In this section we present experimental study of our approach for composing query results, Targeted Return.

We have tested one data set: Baseball  [15] with 15 real user queries.Footnote 1 We compare Targeted Return with Subtree Result and Pattern Match. For each query, the users were given the results generated by the three approaches with shuffled order, and were asked to give an overall satisfaction score based on their impression of each query result of scale [1, 3]: 3 means I have no trouble finding what I am looking for; 2 means I need efforts to extract the desired information from the results; 1 means I cannot find what I am looking for without re-organizing the results.
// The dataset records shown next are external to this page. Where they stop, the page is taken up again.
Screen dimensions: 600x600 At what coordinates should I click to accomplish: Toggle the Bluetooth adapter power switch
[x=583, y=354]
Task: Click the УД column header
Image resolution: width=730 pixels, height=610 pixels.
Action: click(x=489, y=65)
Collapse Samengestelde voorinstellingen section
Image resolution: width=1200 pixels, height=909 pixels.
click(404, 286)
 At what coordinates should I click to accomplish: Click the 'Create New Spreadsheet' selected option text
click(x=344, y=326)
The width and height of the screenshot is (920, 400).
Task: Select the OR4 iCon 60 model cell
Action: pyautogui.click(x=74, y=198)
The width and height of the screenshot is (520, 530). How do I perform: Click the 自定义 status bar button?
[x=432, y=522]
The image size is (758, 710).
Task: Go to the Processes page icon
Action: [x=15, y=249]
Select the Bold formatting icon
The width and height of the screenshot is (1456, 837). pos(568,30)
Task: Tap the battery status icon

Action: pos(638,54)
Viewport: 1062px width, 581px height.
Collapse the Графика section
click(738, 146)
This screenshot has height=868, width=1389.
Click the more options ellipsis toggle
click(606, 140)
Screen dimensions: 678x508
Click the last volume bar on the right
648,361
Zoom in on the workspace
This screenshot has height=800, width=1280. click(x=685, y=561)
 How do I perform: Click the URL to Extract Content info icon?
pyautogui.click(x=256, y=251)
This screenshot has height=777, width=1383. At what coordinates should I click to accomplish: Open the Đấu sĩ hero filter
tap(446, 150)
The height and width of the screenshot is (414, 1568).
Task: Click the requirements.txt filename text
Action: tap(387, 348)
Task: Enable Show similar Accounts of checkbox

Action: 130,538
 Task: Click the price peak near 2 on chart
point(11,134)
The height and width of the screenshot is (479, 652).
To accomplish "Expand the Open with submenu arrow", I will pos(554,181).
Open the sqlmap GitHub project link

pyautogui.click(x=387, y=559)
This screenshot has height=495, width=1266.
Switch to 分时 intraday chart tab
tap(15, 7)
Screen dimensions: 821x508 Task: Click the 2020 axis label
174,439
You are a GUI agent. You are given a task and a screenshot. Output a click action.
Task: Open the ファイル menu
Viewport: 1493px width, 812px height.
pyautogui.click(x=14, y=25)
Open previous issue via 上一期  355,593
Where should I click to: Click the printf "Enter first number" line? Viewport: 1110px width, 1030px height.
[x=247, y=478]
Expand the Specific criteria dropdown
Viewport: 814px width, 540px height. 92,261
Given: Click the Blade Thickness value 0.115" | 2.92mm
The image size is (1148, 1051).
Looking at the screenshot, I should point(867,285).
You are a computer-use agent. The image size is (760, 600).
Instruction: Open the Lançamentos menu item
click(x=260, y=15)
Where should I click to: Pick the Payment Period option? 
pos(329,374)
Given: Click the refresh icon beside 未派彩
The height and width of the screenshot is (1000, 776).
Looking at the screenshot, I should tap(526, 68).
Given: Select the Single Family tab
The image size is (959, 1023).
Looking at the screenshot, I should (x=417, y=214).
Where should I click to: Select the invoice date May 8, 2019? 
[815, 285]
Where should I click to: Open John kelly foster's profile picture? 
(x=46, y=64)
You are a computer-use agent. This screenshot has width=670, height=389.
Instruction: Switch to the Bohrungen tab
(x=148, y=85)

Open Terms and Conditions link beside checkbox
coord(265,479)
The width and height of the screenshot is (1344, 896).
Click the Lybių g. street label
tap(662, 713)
The average scores of the three approaches of all 15 test queries given by the user is shown in Fig. 3. Targeted Return got the best score of 2.76, followed by Pattern Match 1.92 and Subtree Result 1.15. This indicates that the organization of query results by Targeted Return is closest to users’ expectations. Response time of all three systems over the 15 queries are shown in Fig. 4. e indicates that the system Pattern Match fails to return any query results because of its data size limit. As we can see, Targeted Return achieves comparable processing time with other systems.

5 Conclusions

Our approach of composing query results is driven by search targets, and produces atomic and intact results. To identify user search targets, we infer return nodes for keyword searches and the modifying relationship among attribute values and entities in the data. Then we determine the target entities and center entity for a keyword search, based on which query results are composed. Experimental evaluation has shown the effectiveness and efficiency of our approach.